From the first line to the last, return the data exactly as written.
####################
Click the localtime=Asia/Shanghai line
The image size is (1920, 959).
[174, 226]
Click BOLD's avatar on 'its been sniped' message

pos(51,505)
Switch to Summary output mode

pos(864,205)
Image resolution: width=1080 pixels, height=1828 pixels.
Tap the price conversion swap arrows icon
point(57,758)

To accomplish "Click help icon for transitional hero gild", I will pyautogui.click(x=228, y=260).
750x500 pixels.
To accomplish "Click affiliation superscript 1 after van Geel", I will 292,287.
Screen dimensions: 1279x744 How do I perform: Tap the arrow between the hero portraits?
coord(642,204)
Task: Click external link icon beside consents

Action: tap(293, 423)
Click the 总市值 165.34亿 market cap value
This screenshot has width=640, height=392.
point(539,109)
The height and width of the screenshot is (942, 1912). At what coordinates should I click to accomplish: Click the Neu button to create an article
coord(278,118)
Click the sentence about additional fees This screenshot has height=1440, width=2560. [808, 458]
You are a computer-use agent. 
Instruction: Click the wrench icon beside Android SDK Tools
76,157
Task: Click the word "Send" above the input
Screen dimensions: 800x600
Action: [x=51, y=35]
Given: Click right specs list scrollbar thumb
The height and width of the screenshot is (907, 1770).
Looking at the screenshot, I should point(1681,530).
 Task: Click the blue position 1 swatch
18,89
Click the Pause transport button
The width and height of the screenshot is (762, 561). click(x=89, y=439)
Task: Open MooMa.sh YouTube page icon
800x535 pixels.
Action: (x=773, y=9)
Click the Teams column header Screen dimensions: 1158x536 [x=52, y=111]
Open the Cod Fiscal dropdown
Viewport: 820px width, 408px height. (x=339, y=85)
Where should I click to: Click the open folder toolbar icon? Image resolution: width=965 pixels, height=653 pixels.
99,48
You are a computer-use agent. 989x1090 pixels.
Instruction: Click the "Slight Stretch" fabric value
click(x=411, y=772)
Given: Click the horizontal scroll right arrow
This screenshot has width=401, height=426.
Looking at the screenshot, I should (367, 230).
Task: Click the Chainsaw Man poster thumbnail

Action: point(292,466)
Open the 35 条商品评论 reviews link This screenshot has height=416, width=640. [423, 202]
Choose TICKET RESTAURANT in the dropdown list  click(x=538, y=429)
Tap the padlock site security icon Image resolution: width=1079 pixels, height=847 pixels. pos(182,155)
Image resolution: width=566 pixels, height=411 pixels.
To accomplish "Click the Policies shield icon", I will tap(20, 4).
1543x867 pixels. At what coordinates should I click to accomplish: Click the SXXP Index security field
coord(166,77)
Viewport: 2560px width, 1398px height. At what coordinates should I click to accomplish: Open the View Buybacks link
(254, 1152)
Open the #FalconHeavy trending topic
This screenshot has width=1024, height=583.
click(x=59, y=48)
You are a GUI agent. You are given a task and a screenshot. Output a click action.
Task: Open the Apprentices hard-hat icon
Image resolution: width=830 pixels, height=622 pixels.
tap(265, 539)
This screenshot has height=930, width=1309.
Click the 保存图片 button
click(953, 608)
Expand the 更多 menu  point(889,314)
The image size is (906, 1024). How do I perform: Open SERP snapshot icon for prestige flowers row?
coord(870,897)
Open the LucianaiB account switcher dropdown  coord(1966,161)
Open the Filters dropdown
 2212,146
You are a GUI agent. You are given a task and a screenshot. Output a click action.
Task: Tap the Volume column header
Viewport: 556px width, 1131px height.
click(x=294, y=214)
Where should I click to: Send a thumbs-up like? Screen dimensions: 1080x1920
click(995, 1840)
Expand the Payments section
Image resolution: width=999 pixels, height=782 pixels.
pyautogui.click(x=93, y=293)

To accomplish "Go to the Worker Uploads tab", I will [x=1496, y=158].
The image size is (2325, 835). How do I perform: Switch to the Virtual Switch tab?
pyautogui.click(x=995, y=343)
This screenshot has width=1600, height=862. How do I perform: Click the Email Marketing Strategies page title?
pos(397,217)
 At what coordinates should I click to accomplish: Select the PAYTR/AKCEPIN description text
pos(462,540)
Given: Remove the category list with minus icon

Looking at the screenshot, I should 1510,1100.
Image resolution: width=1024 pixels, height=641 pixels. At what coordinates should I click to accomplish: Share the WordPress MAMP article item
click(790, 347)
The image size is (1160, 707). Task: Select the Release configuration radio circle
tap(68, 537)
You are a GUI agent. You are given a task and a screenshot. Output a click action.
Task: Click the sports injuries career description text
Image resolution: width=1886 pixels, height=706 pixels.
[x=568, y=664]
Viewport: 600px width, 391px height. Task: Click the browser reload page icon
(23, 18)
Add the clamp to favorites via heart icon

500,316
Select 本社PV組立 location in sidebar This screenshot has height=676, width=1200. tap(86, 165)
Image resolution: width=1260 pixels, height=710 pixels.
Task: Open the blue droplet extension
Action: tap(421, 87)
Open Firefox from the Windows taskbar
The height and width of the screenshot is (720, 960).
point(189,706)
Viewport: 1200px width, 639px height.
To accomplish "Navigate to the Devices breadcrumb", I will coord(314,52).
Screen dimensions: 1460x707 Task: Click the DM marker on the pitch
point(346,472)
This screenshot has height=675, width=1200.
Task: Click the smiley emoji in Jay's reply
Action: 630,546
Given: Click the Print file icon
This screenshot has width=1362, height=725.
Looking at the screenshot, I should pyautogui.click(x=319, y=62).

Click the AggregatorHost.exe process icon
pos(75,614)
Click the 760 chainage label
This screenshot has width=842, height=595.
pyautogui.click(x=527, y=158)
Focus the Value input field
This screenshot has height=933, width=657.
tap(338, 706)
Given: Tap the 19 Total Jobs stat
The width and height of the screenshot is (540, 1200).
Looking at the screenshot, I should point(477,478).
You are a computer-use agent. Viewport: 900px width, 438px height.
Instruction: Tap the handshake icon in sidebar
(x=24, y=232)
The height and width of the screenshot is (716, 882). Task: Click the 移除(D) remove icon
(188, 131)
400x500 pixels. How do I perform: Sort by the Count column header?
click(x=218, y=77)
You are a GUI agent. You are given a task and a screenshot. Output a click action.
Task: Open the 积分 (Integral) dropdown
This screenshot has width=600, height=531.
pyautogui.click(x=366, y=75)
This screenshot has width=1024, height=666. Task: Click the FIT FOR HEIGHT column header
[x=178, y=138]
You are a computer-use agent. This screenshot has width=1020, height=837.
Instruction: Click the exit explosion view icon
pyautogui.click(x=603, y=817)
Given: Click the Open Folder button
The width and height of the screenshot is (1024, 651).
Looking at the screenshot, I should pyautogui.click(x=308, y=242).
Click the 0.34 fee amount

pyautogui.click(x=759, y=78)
####################
● Task response:
Click the localtime=Asia/Shanghai line
The image size is (1920, 959).
[174, 226]
Click BOLD's avatar on 'its been sniped' message

pos(51,505)
Switch to Summary output mode

pos(864,205)
Image resolution: width=1080 pixels, height=1828 pixels.
Tap the price conversion swap arrows icon
point(57,758)

To accomplish "Click help icon for transitional hero gild", I will pyautogui.click(x=228, y=260).
750x500 pixels.
To accomplish "Click affiliation superscript 1 after van Geel", I will 292,287.
Screen dimensions: 1279x744 How do I perform: Tap the arrow between the hero portraits?
coord(642,204)
Task: Click external link icon beside consents

Action: tap(293, 423)
Click the 总市值 165.34亿 market cap value
This screenshot has width=640, height=392.
point(539,109)
The height and width of the screenshot is (942, 1912). At what coordinates should I click to accomplish: Click the Neu button to create an article
coord(278,118)
Click the sentence about additional fees This screenshot has height=1440, width=2560. [808, 458]
You are a computer-use agent. 
Instruction: Click the wrench icon beside Android SDK Tools
76,157
Task: Click the word "Send" above the input
Screen dimensions: 800x600
Action: [x=51, y=35]
Given: Click right specs list scrollbar thumb
The height and width of the screenshot is (907, 1770).
Looking at the screenshot, I should point(1681,530).
 Task: Click the blue position 1 swatch
18,89
Click the Pause transport button
The width and height of the screenshot is (762, 561). click(x=89, y=439)
Task: Open MooMa.sh YouTube page icon
800x535 pixels.
Action: (x=773, y=9)
Click the Teams column header Screen dimensions: 1158x536 [x=52, y=111]
Open the Cod Fiscal dropdown
Viewport: 820px width, 408px height. (x=339, y=85)
Where should I click to: Click the open folder toolbar icon? Image resolution: width=965 pixels, height=653 pixels.
99,48
You are a computer-use agent. 989x1090 pixels.
Instruction: Click the "Slight Stretch" fabric value
click(x=411, y=772)
Given: Click the horizontal scroll right arrow
This screenshot has width=401, height=426.
Looking at the screenshot, I should (367, 230).
Task: Click the Chainsaw Man poster thumbnail

Action: point(292,466)
Open the 35 条商品评论 reviews link This screenshot has height=416, width=640. [423, 202]
Choose TICKET RESTAURANT in the dropdown list  click(x=538, y=429)
Tap the padlock site security icon Image resolution: width=1079 pixels, height=847 pixels. pos(182,155)
Image resolution: width=566 pixels, height=411 pixels.
To accomplish "Click the Policies shield icon", I will tap(20, 4).
1543x867 pixels. At what coordinates should I click to accomplish: Click the SXXP Index security field
coord(166,77)
Viewport: 2560px width, 1398px height. At what coordinates should I click to accomplish: Open the View Buybacks link
(254, 1152)
Open the #FalconHeavy trending topic
This screenshot has width=1024, height=583.
click(x=59, y=48)
You are a GUI agent. You are given a task and a screenshot. Output a click action.
Task: Open the Apprentices hard-hat icon
Image resolution: width=830 pixels, height=622 pixels.
tap(265, 539)
This screenshot has height=930, width=1309.
Click the 保存图片 button
click(953, 608)
Expand the 更多 menu  point(889,314)
The image size is (906, 1024). How do I perform: Open SERP snapshot icon for prestige flowers row?
coord(870,897)
Open the LucianaiB account switcher dropdown  coord(1966,161)
Open the Filters dropdown
 2212,146
You are a GUI agent. You are given a task and a screenshot. Output a click action.
Task: Tap the Volume column header
Viewport: 556px width, 1131px height.
click(x=294, y=214)
Where should I click to: Send a thumbs-up like? Screen dimensions: 1080x1920
click(995, 1840)
Expand the Payments section
Image resolution: width=999 pixels, height=782 pixels.
pyautogui.click(x=93, y=293)

To accomplish "Go to the Worker Uploads tab", I will [x=1496, y=158].
The image size is (2325, 835). How do I perform: Switch to the Virtual Switch tab?
pyautogui.click(x=995, y=343)
This screenshot has width=1600, height=862. How do I perform: Click the Email Marketing Strategies page title?
pos(397,217)
 At what coordinates should I click to accomplish: Select the PAYTR/AKCEPIN description text
pos(462,540)
Given: Remove the category list with minus icon

Looking at the screenshot, I should 1510,1100.
Image resolution: width=1024 pixels, height=641 pixels. At what coordinates should I click to accomplish: Share the WordPress MAMP article item
click(790, 347)
The image size is (1160, 707). Task: Select the Release configuration radio circle
tap(68, 537)
You are a GUI agent. You are given a task and a screenshot. Output a click action.
Task: Click the sports injuries career description text
Image resolution: width=1886 pixels, height=706 pixels.
[x=568, y=664]
Viewport: 600px width, 391px height. Task: Click the browser reload page icon
(23, 18)
Add the clamp to favorites via heart icon

500,316
Select 本社PV組立 location in sidebar This screenshot has height=676, width=1200. tap(86, 165)
Image resolution: width=1260 pixels, height=710 pixels.
Task: Open the blue droplet extension
Action: tap(421, 87)
Open Firefox from the Windows taskbar
The height and width of the screenshot is (720, 960).
point(189,706)
Viewport: 1200px width, 639px height.
To accomplish "Navigate to the Devices breadcrumb", I will coord(314,52).
Screen dimensions: 1460x707 Task: Click the DM marker on the pitch
point(346,472)
This screenshot has height=675, width=1200.
Task: Click the smiley emoji in Jay's reply
Action: 630,546
Given: Click the Print file icon
This screenshot has width=1362, height=725.
Looking at the screenshot, I should pyautogui.click(x=319, y=62).

Click the AggregatorHost.exe process icon
pos(75,614)
Click the 760 chainage label
This screenshot has width=842, height=595.
pyautogui.click(x=527, y=158)
Focus the Value input field
This screenshot has height=933, width=657.
tap(338, 706)
Given: Tap the 19 Total Jobs stat
The width and height of the screenshot is (540, 1200).
Looking at the screenshot, I should point(477,478).
You are a computer-use agent. Viewport: 900px width, 438px height.
Instruction: Tap the handshake icon in sidebar
(x=24, y=232)
The height and width of the screenshot is (716, 882). Task: Click the 移除(D) remove icon
(188, 131)
400x500 pixels. How do I perform: Sort by the Count column header?
click(x=218, y=77)
You are a GUI agent. You are given a task and a screenshot. Output a click action.
Task: Open the 积分 (Integral) dropdown
This screenshot has width=600, height=531.
pyautogui.click(x=366, y=75)
This screenshot has width=1024, height=666. Task: Click the FIT FOR HEIGHT column header
[x=178, y=138]
You are a computer-use agent. This screenshot has width=1020, height=837.
Instruction: Click the exit explosion view icon
pyautogui.click(x=603, y=817)
Given: Click the Open Folder button
The width and height of the screenshot is (1024, 651).
Looking at the screenshot, I should pyautogui.click(x=308, y=242).
Click the 0.34 fee amount

pyautogui.click(x=759, y=78)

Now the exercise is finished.